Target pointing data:
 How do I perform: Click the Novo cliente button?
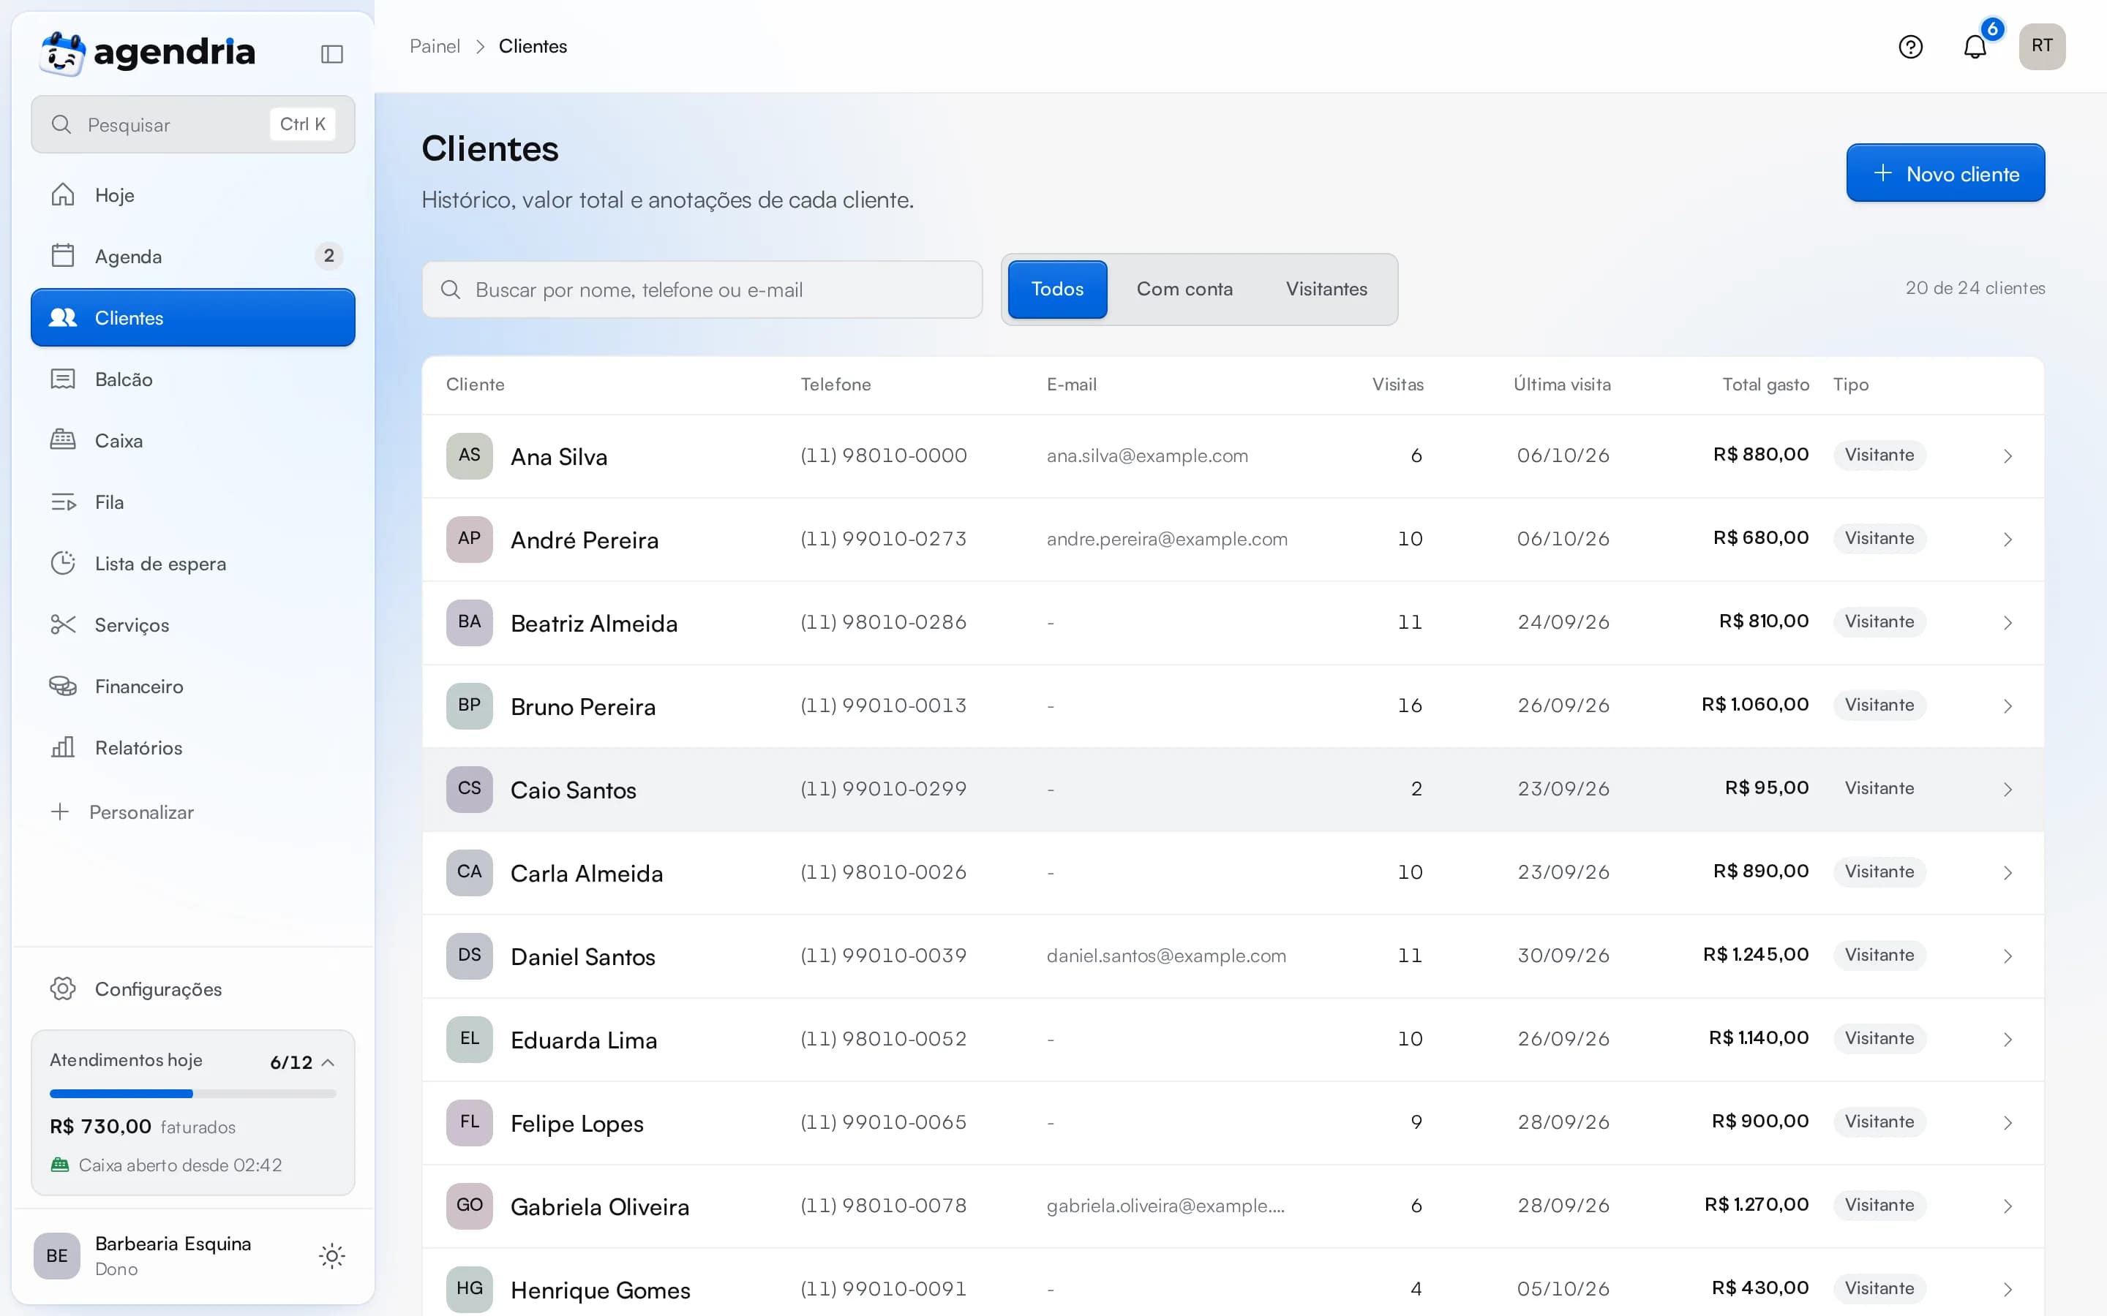1945,173

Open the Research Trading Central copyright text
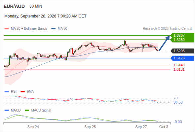[167, 29]
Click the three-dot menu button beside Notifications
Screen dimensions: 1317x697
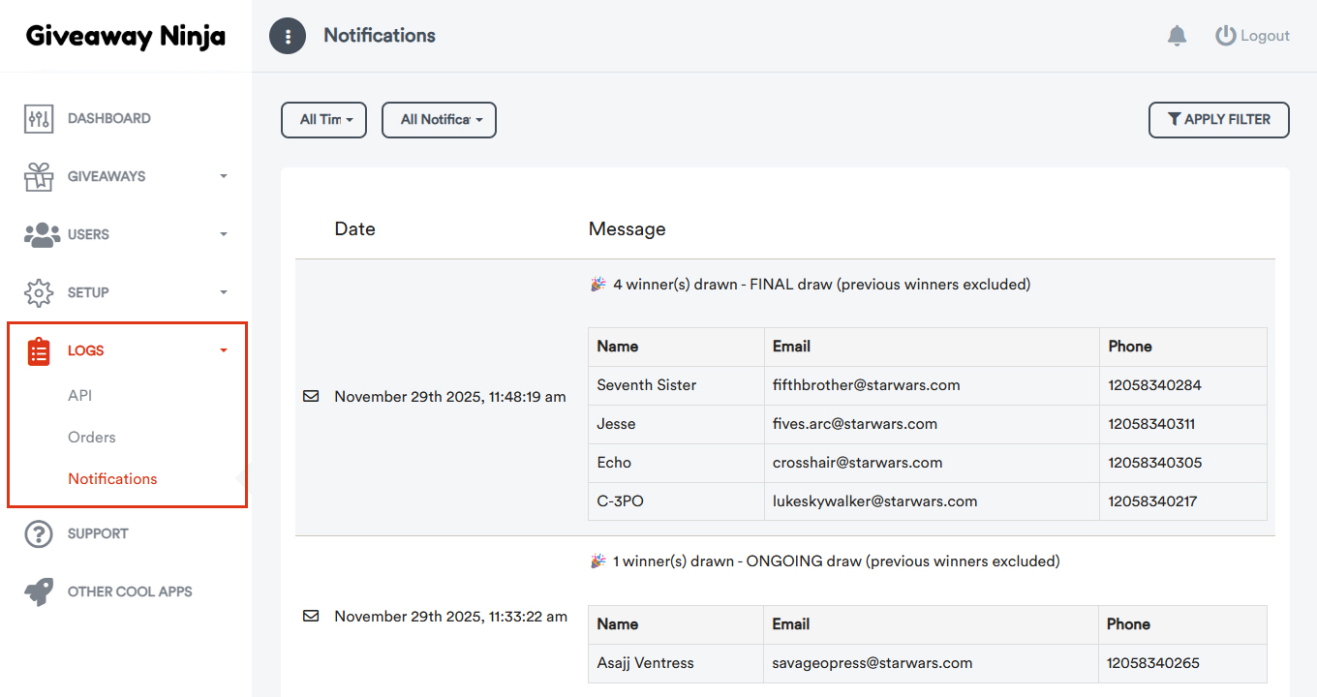288,36
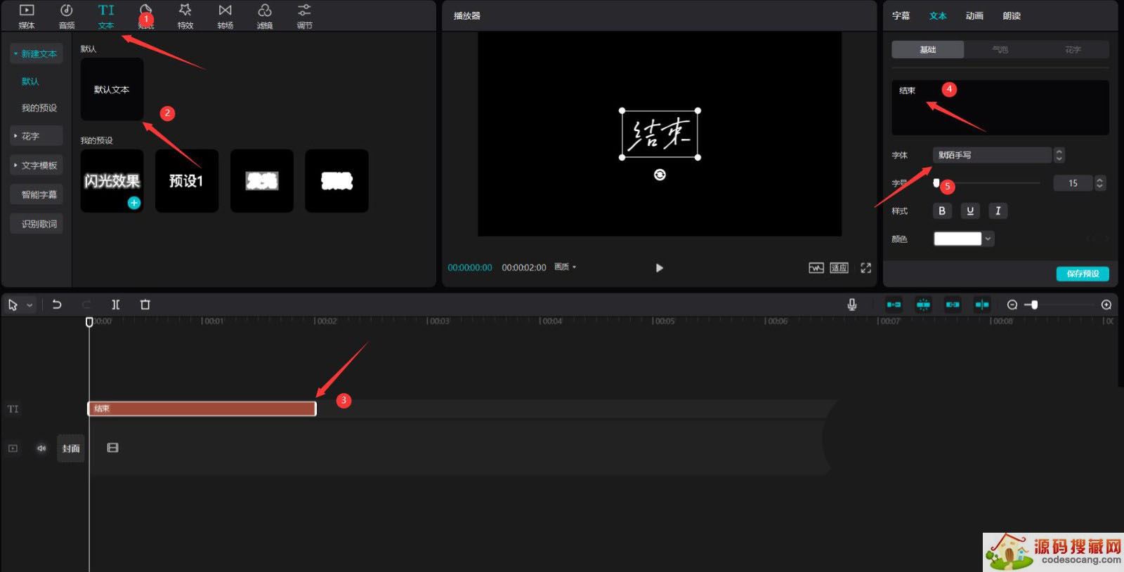The image size is (1124, 572).
Task: Toggle bold text style
Action: [942, 211]
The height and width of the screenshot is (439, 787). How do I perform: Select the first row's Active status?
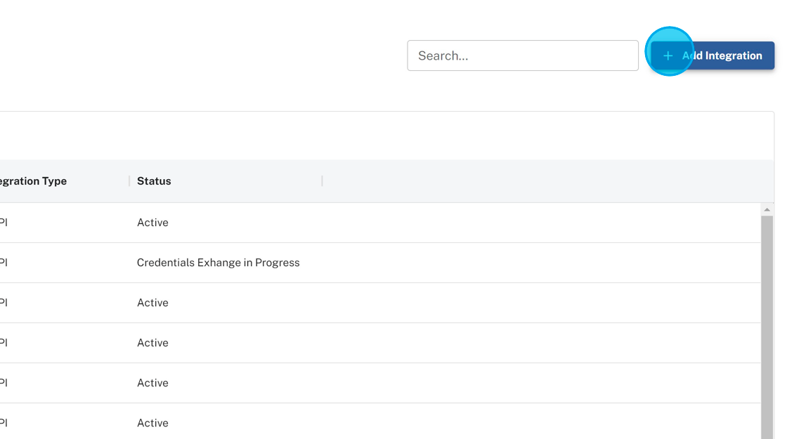coord(152,223)
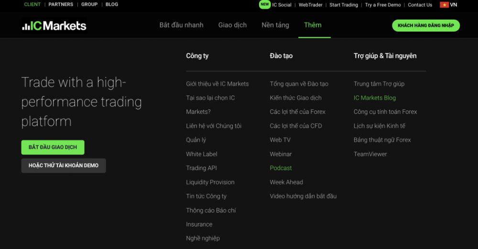
Task: Switch to the PARTNERS top tab
Action: tap(61, 5)
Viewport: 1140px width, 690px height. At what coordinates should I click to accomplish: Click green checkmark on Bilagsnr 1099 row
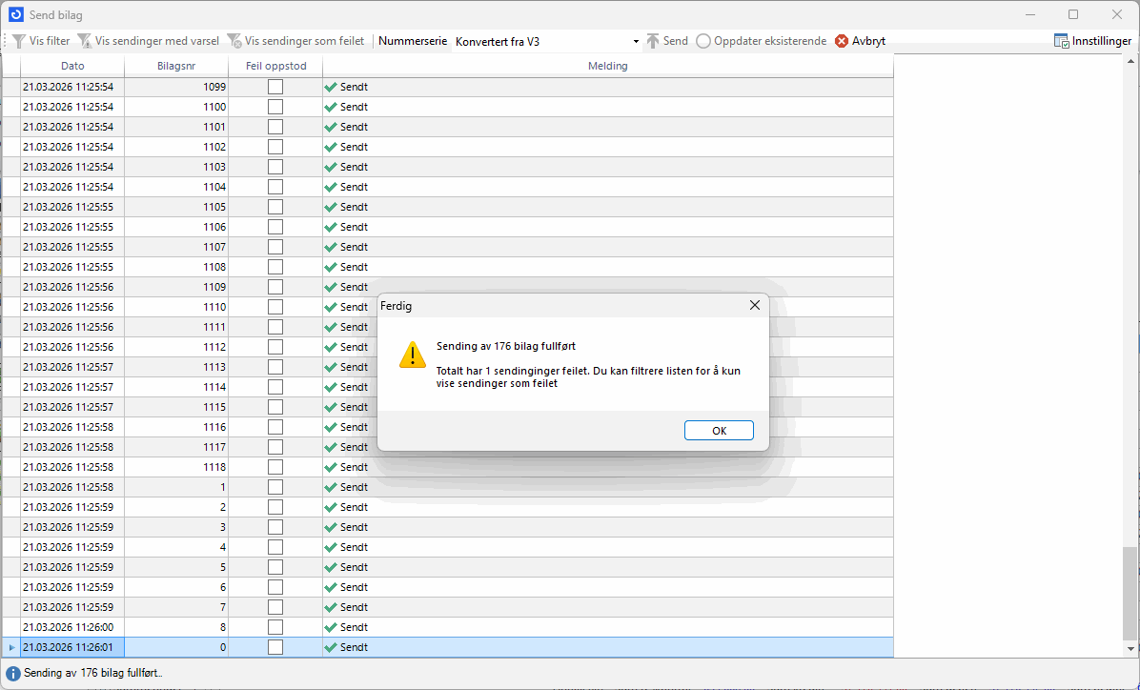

Task description: Arrange all lines of the data above as a Markdown table with the columns "Row" and "Line," numbering each row and skipping blank lines. Leave the pictures out of the table.

Expected output:
| Row | Line |
|---|---|
| 1 |  How do I perform: Click the Novo cliente button? |
| 2 | 1945,173 |
| 3 | Open the Research Trading Central copyright text |
| 4 | [167, 29] |
| 5 | Click the three-dot menu button beside Notifications |
| 6 | Screen dimensions: 1317x697 |
| 7 | 288,36 |
| 8 | The image size is (1124, 572). |
| 9 | Task: Toggle bold text style |
| 10 | Action: [942, 211] |
| 11 | The height and width of the screenshot is (439, 787). How do I perform: Select the first row's Active status? |
| 12 | coord(152,223) |
| 13 | Task: Switch to the PARTNERS top tab |
| 14 | Action: tap(61, 5) |
| 15 | Viewport: 1140px width, 690px height. At what coordinates should I click to accomplish: Click green checkmark on Bilagsnr 1099 row |